FRAGMENTO SELECCIONADO -

□ □ □ □ □

Un estudio global suma una clave sobre los factores de riesgo asociados al cáncer de mama

La investigación estimó que más de una cuarta parte de la carga global de la enfermedad se vincula con seis factores potencialmente modificables

Por Santiago Abraldes

El cáncer de mama podría seguir aumentando en el mundo si se mantienen las tendencias actuales. En ese contexto, un nuevo análisis internacional aportó un dato que refuerza la discusión sobre la prevención: más de una cuarta parte de la carga global de esta enfermedad se asocia con factores de riesgo potencialmente modificables.

Ese hallazgo desplaza parte del foco hacia una pregunta concreta de salud pública: cuánto del impacto total de este tumor podría reducirse con estrategias orientadas a hábitos, condiciones metabólicas y exposiciones cotidianas.

Durante años, la conversación sobre detección temprana y antecedentes familiares quedó concentrada sobre todo en esos dos ejes. Si bien siguen siendo centrales, no alcanzan para describir todo el problema ni para ordenar qué puede decir hoy la evidencia sobre prevención.

En ese marco, un estudio publicado en la revista The Lancet Oncology, calculó 2,3 millones de casos nuevos, 764.000 muertes y 24,1 millones de años de vida ajustados por discapacidad por cáncer de mama en 2023.

Según se detalla en el trabajo, esa medida refleja el peso sanitario total de la enfermedad y no solo la cantidad de diagnósticos. Dentro de esa carga, 6,8 millones de años de vida saludable perdidos se asociaron a seis factores potencialmente modificables: alcohol, tabaquismo, glucosa elevada en sangre, índice de masa corporal alto, baja actividad física y carne roja.

El consumo elevado de carne roja explicó la mayor proporción dentro de ese grupo, con cerca del 11% de la carga total, seguido por el tabaquismo, con 8%, la glucosa alta en sangre, con 6%, el índice de masa corporal elevado, con 4%, y el alto consumo de alcohol junto con la baja actividad física, ambos con 2%.

En Women’s Health UK, Christine Lai, cirujana y especialista en salud mamaria, retomó esa misma discusión y señaló también al consumo de alcohol como un punto de atención.

Además mencionó las partes quemadas de la comida, que pueden formar compuestos químicos vinculados con un mayor riesgo de cáncer, y la alteración prolongada del ritmo circadiano, el sistema que organiza los ciclos de sueño y vigilia, como una exposición que merece cautela al pensar el riesgo.

□ □ □ □ □

REGISTROS PROPORCIONADOS -
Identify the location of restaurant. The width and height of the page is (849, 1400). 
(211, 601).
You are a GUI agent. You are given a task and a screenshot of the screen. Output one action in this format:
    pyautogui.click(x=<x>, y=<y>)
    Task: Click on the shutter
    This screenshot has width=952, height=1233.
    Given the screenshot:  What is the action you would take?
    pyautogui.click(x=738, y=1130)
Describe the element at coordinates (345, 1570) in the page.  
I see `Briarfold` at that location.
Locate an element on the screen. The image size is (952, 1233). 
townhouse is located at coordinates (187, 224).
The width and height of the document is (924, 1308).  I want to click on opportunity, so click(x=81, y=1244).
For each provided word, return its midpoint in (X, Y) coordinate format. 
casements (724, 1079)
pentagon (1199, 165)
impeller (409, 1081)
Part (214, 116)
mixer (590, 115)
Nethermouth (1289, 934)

□ □ □ □ □

OBJETIVO DE LA TAREA - Según el artículo sobre el cáncer de mama, ¿qué factor potencialmente modificable explicó la mayor proporción de la carga total de la enfermedad?

RESPUESTA DEL EJERCICIO - El consumo elevado de carne roja, con cerca del 11% de la carga total.